Era el momento. Tronó el cuello, dándose ánimos y saltó a lo desconocido, desapareciendo entre las páginas con rapidez. Cuando abrió los ojos, estaba sobre la suave hojarasca que cubría el suelo de un bosque enorme, oscuro y viejo, oloroso a hojas podridas y a tierra húmeda.

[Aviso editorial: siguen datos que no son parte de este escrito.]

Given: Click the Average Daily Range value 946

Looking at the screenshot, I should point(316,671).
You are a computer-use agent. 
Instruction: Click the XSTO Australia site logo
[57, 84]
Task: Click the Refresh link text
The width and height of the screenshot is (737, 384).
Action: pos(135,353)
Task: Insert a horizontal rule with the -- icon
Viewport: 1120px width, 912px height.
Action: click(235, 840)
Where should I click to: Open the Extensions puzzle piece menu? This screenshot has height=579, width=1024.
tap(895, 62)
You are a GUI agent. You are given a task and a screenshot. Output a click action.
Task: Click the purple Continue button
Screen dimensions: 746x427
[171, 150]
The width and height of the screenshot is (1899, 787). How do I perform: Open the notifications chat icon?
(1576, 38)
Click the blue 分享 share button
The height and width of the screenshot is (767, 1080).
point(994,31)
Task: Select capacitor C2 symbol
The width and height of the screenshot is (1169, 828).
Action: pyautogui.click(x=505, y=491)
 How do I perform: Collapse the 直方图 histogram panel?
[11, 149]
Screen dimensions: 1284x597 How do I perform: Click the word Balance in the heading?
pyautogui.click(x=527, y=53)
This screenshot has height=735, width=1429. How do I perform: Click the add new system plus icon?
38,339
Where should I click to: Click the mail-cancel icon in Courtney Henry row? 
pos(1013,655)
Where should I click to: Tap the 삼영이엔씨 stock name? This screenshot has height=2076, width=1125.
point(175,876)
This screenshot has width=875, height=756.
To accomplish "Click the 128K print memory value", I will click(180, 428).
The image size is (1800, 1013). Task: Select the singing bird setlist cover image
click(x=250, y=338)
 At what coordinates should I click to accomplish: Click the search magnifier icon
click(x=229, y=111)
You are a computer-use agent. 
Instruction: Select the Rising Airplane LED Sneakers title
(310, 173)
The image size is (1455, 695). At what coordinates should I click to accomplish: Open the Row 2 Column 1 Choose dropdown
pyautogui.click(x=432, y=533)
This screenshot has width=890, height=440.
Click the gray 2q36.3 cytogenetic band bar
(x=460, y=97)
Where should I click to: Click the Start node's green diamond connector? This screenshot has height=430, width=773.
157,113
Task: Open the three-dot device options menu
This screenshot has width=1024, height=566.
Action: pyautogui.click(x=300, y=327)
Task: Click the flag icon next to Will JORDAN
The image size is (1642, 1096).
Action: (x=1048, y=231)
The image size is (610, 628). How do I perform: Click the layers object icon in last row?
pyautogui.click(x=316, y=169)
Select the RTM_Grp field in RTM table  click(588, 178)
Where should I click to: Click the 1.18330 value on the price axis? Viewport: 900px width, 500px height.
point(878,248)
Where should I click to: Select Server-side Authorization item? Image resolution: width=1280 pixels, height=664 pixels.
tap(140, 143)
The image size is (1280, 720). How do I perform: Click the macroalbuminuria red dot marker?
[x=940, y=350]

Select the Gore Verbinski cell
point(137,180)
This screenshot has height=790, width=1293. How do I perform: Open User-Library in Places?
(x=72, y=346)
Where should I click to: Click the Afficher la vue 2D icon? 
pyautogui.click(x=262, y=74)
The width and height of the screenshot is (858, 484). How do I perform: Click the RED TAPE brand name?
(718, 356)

La magia parecía chisporrotear en el aire y Max no pudo evitar permanecer muy quieto unos momentos, contemplando embelesado la creación de una de las mentes más brillantes del siglo XX. Fangorn era tal como lo imaginó, con líquenes colgando de las ramas gruesas y torcidas de los árboles, el aire pesado y limpio a la vez y un silencio inquietante en el que parecían escucharse los susurros de los árboles que se preguntaban quién era ese extraño surgido del aire. Max se puso de pie y abrió su bolso, extrayendo una vela que encendió con un chasquido de los dedos. No era un mago, ni mucho menos, pero una de las ventajas de entrar a una obra de fantasía era poder manipular la magia que se sentía en el lugar. La vela le mostró su oficina y observó con preocupación que la pólvora ya había consumido más de la mitad del círculo. Si la pólvora se consumía por completo, él y Tommy permanecerían atrapados para siempre dentro del libro.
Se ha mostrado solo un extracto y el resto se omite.